En el Café Literario se sientan personas de toda índole, hay desde intelectuales hasta “locos”, desde aburridos trabajadores hasta la abundancia de tiempo libre de algunos lo cual les permite adentrarse en zonas de la vida poco exploradas. Uno, que está en el medio, que debe sostener ciertos deberes, no imagina esa vida de libertad, de disparates y de acciones en apariencia incoherentes, porque en esa desazón de emociones, en ese abandono, persiste el encanto de la sobrevida.
Al final de la famosa obra de Cervantes, Don Quijote recobra la lucidez y rechaza las locuras de sus andanzas, todo ello ante el reclamo de su fiel escudero que lo insta a seguir en busca de la justicia. Sucede ese pasaje en medio de una enfermedad que le acortaba la vida al Ingenioso Hidalgo. La historia, con su astucia, ha querido que algo similar pasara con el Caballero de París, quien de pronto decidió volver a llamarse a sí mismo con el apelativo de José María López Lledín y reconoció a su psiquiatra como tal, no como su fiel escudero. La cura lo trajo de regreso a un mundo llano y pedestre que carecía de las alucinaciones hermosas de antaño. El loco había desaparecido y con él una parte de la fantasía de la sociedad. Quizás, a un nivel mayor, eso esté a punto de suceder si no les damos a estas personas el sitio que merecen. La paradoja es cruel, pero descarnada y constituye un abismo de oscuridad ante el asombro.

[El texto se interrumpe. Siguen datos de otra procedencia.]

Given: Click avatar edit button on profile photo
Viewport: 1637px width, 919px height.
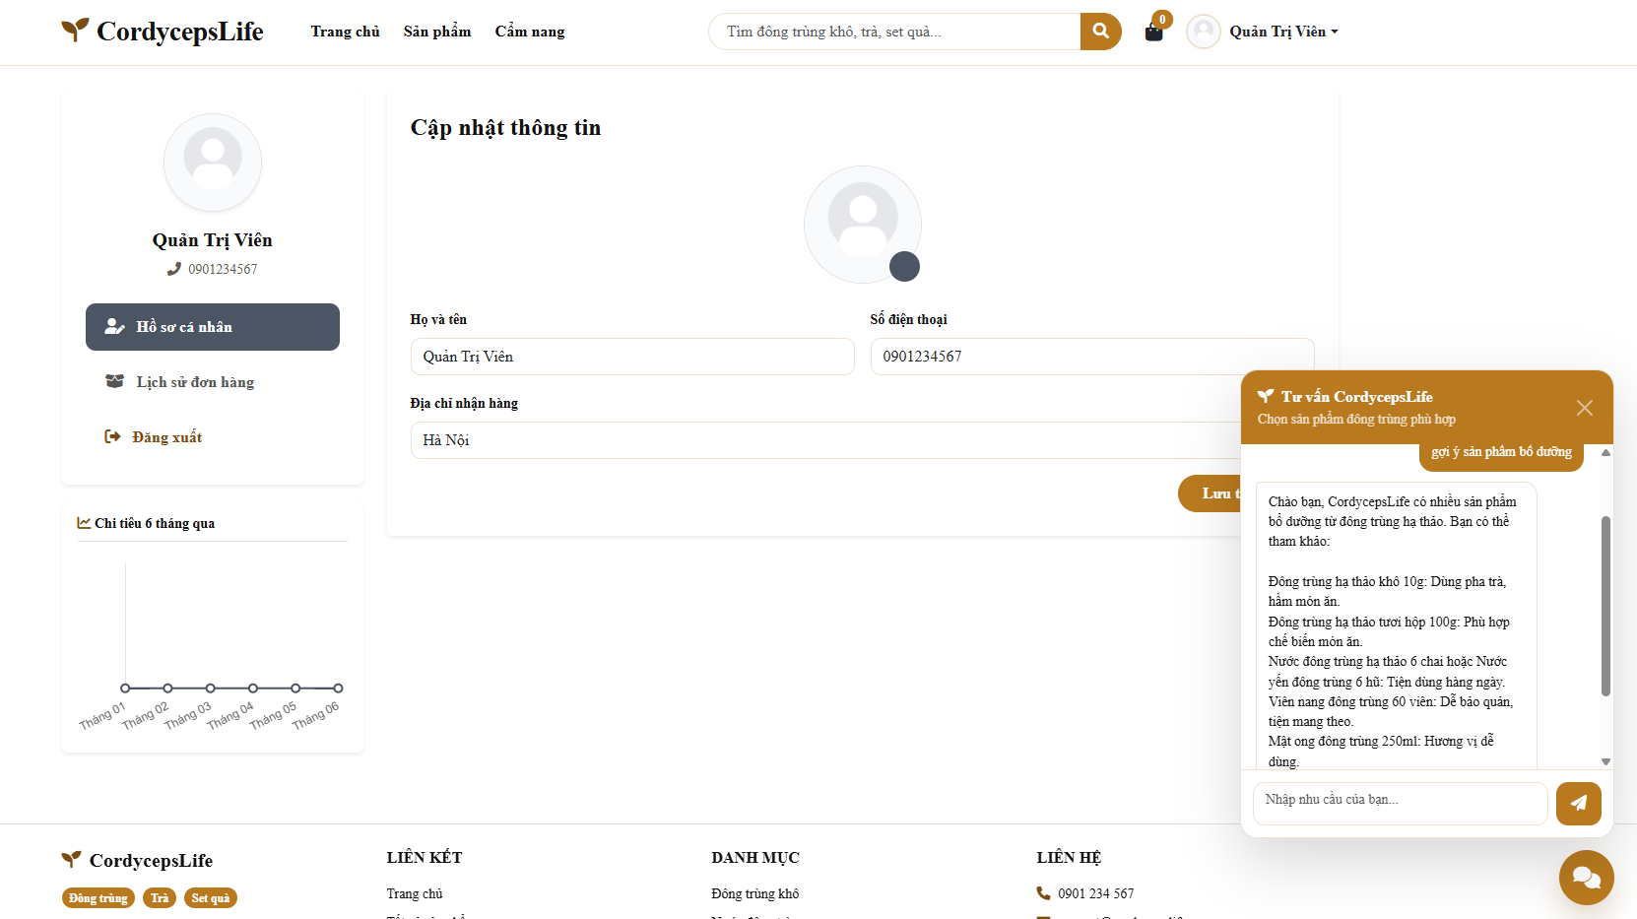Looking at the screenshot, I should [x=904, y=266].
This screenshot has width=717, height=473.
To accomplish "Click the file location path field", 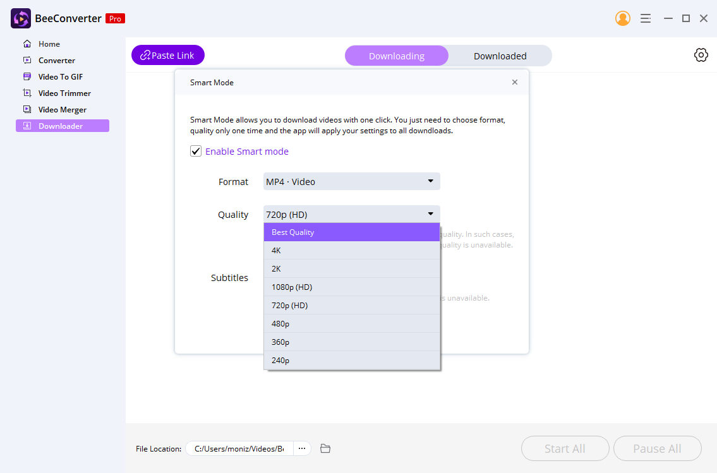I will point(239,448).

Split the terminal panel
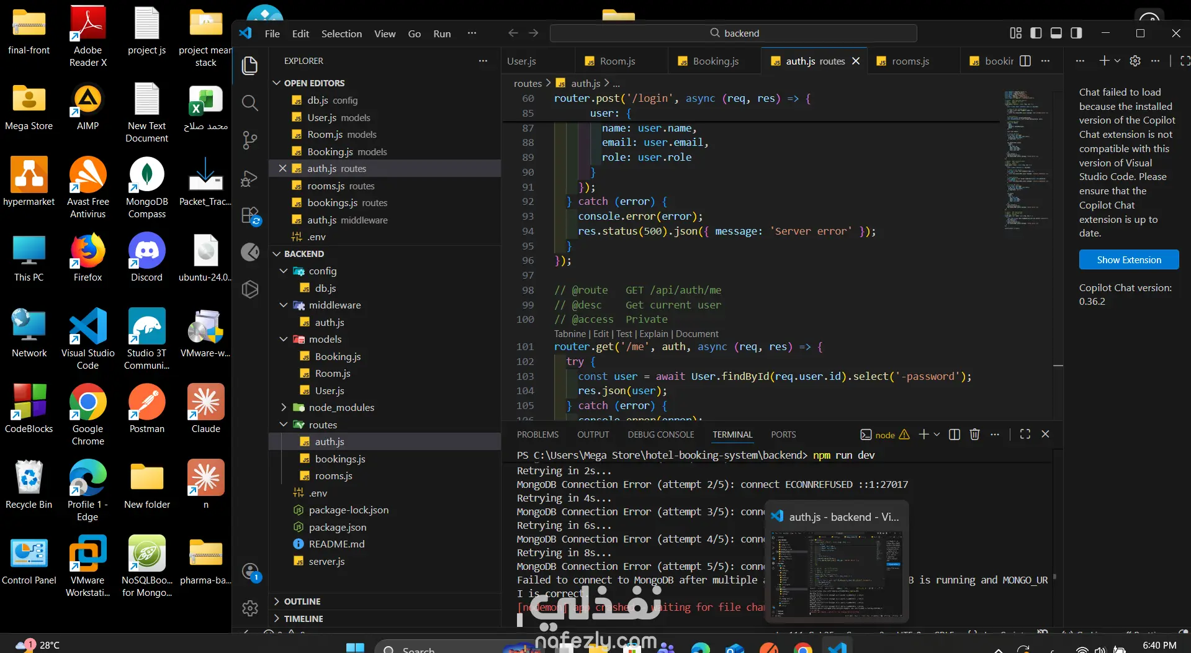(x=955, y=435)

—Mire, periodista, las personas hoy construyen junto a las riberas y no se dan cuenta de que eso lleva barreras de contención. Igualmente, este cambio climático tan agresivo requiere que las casas posean un corredor de aire que se logra con una chimenea de varios metros de alto. De tal forma la atmósfera caliente se disipa.
Así me explicaba mi amigo acerca de las deficiencias de la ciudad en esta etapa de inundaciones, a propósito de que el río Bélico se adentró en una gran parte de las viviendas a su alrededor. Su sapiencia lo lleva a observarlo todo, a sopesar el ambiente y buscarle soluciones que rayan en la erudición. Esa misma noche de la subida de los niveles de las aguas, él estaba merodeando por la zona afectada y ahora puede, con criterio de maestro de obra, dar fe de las necesarias transformaciones que son urgentes en la trama urbana de Santa Clara.
—Ojalá yo pudiera tomar las decisiones aquí, habría arreglado más de un problema —me dice con rostro ensimismado y bebe de su taza de café.
El sol cae sobre las aceras y calles vaporosas de la ciudad y la noche comienza a tejer su imperio. Reflexiono sobre la necesidad de que este río humano siga su curso y que en el cauce estemos todos, cuerdos y locos, en una misma corriente.